At least 27 people were killed in weekend fighting between sedentary farmers and nomadic herders in eastern Chad, a poor Sahel country where such clashes are frequent, the justice minister said.
The clashes took place Sunday in the villages of Kidji-Mina and Tiyo, around 40 kilometres (25 miles) from Chad's second largest city Abeche, itself some 700 kilometres northeast of the capital N'Djamena.
"Traditional leaders sold land (to herders) in 2017... but the indigenous farmers, the Ouaddaiens, contest this sale," the minister, Mahamat Ahmat Alhabo, told AFP by telephone.
"They're fighting over an area of 25 square kilometres (some 6,000 acres)," added the minister, who is in Abeche at the head of a government delegation seeking to "calm the situation".
He added that the fighting on Sunday claimed 27 lives.
"These conflicts over land continue to kill," the minister said on his Facebook page. "Chadians are killing each other over plots of land."

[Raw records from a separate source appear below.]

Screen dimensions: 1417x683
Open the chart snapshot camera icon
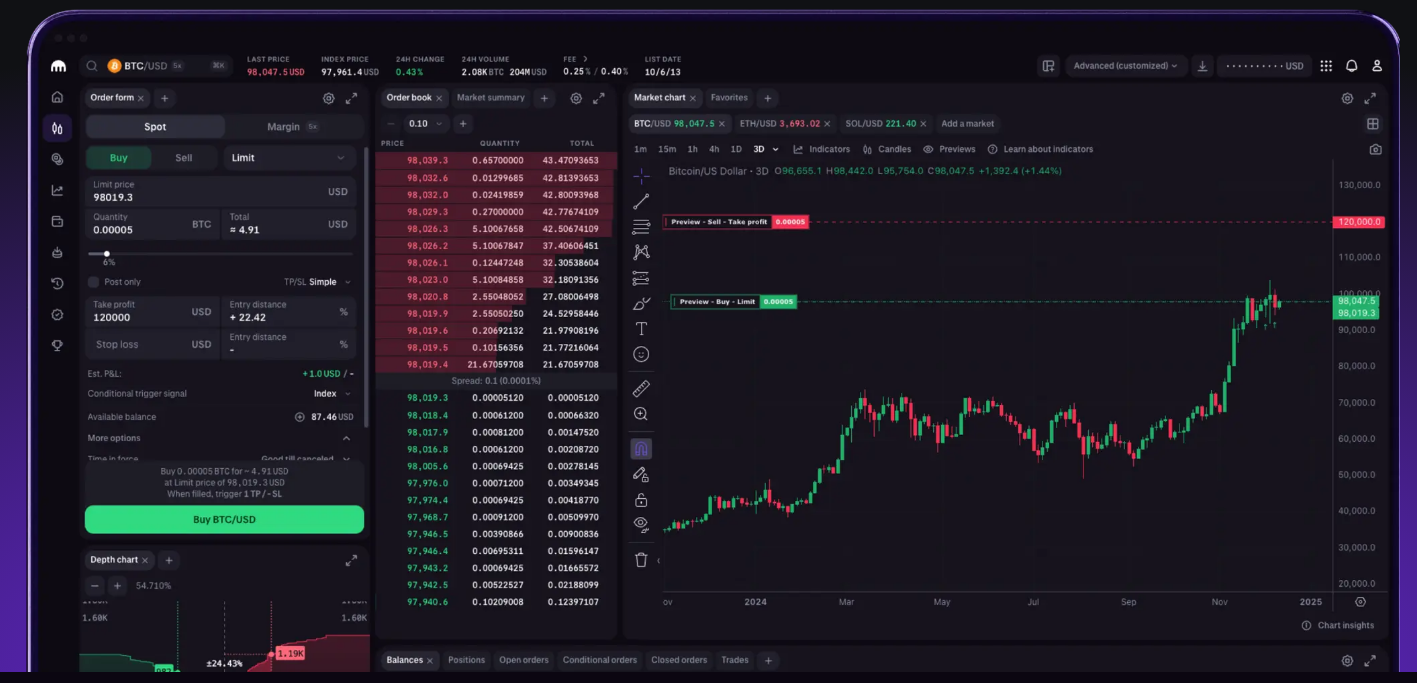tap(1374, 148)
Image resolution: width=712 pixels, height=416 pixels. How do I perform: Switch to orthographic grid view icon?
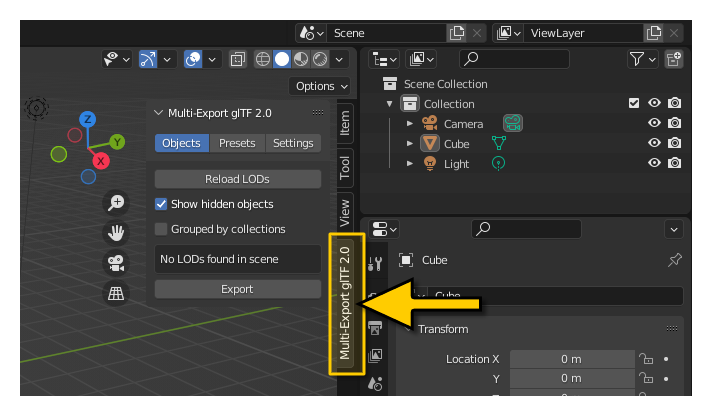click(x=117, y=293)
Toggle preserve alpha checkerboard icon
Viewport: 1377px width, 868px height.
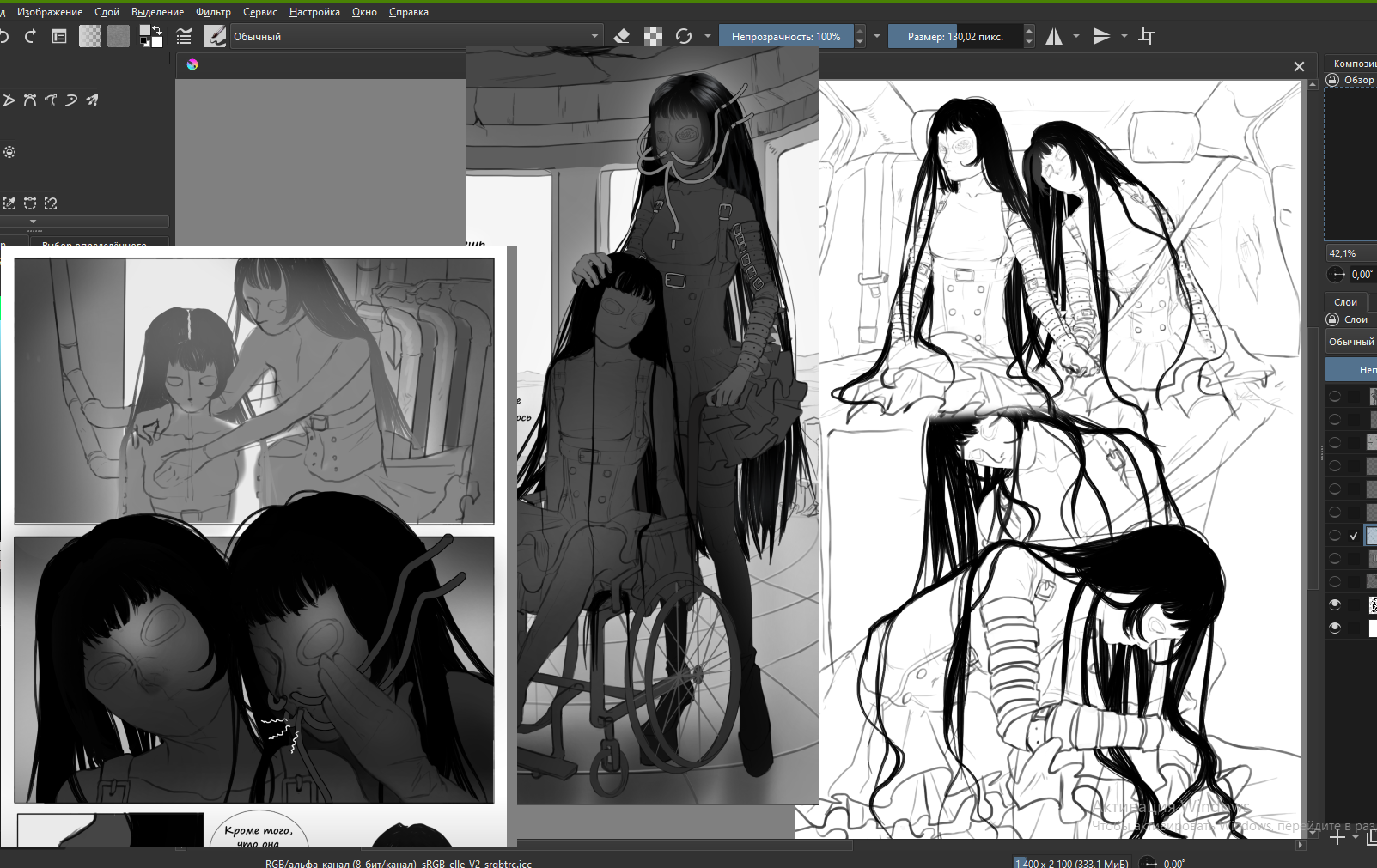[653, 36]
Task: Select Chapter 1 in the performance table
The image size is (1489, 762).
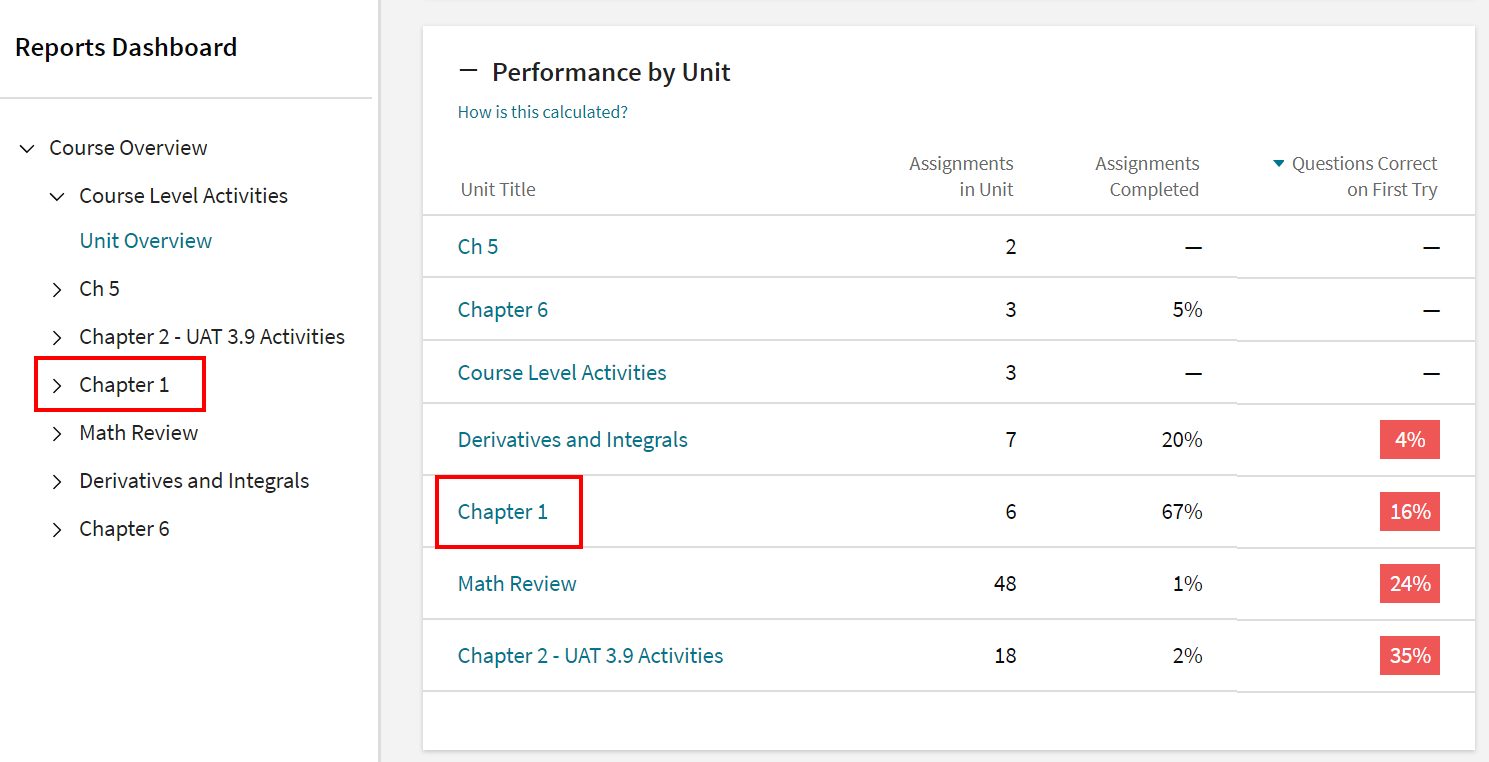Action: (x=502, y=511)
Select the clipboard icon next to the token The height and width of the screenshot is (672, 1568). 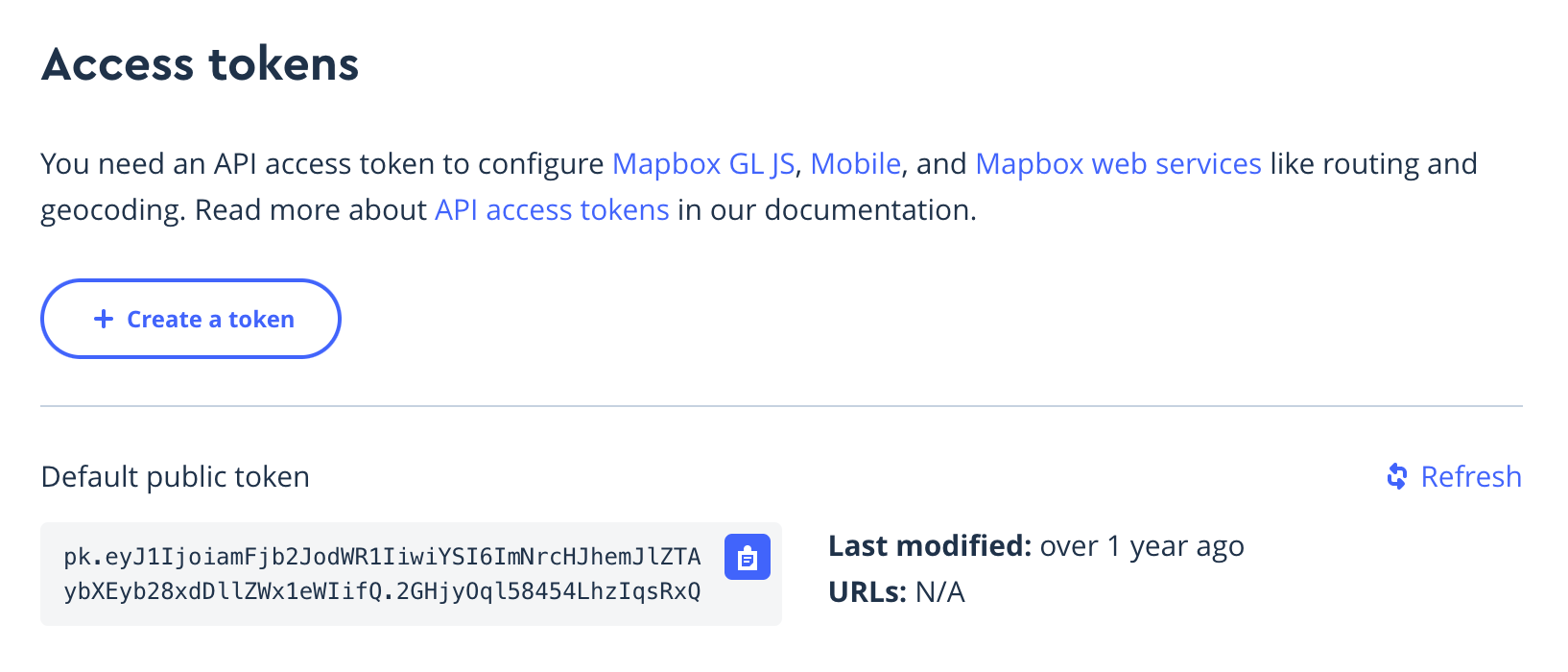point(748,557)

Alhabo could not say which side started the clashes. "We listened to the different sides but we haven't found a solution."

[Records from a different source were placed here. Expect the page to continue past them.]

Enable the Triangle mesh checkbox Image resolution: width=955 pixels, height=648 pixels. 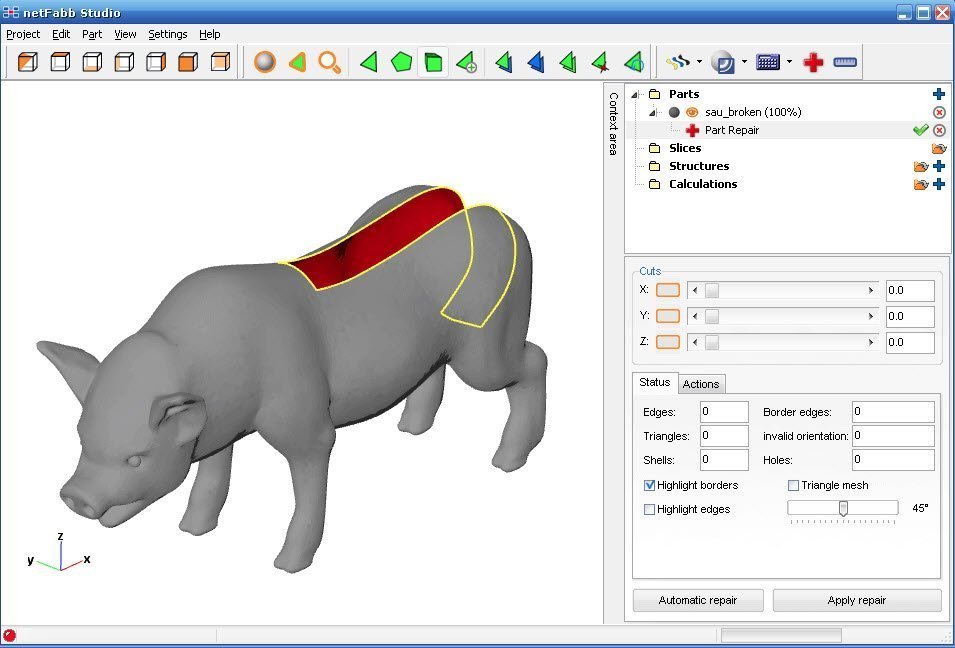coord(793,485)
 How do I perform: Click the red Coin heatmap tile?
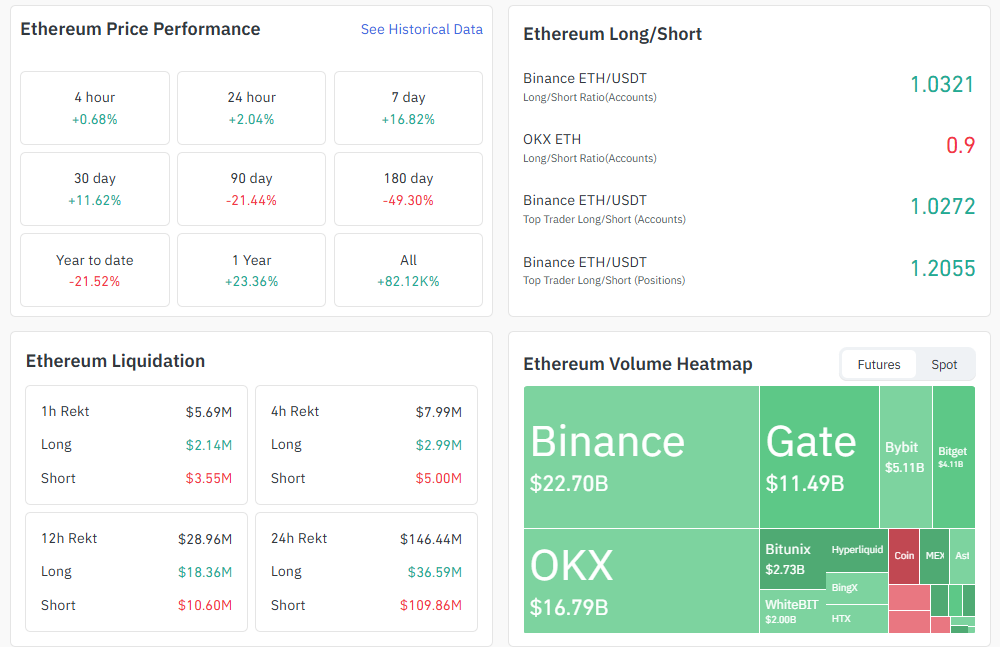904,556
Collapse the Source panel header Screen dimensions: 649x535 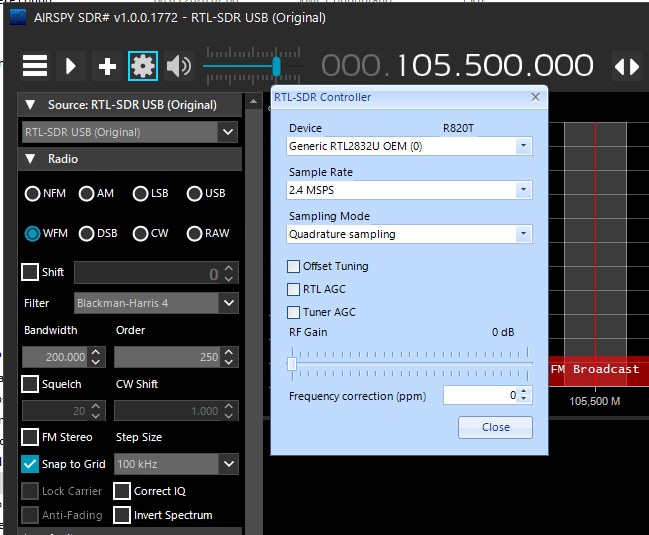30,105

Intercommunal violence is common in Chad, where many inhabitants have weapons.
Most of the violence is sparked when herders, sometimes crossing the border from Sudan, drive their stock onto farmers' fields, damaging crops.
Nomads are increasingly seeking to settle on land that is conducive to raising camels and sheep.
In early August, 22 people died in similar circumstances some 200 kilometres east of N'Djamena, and fighting left 35 dead in the more fertile south in February.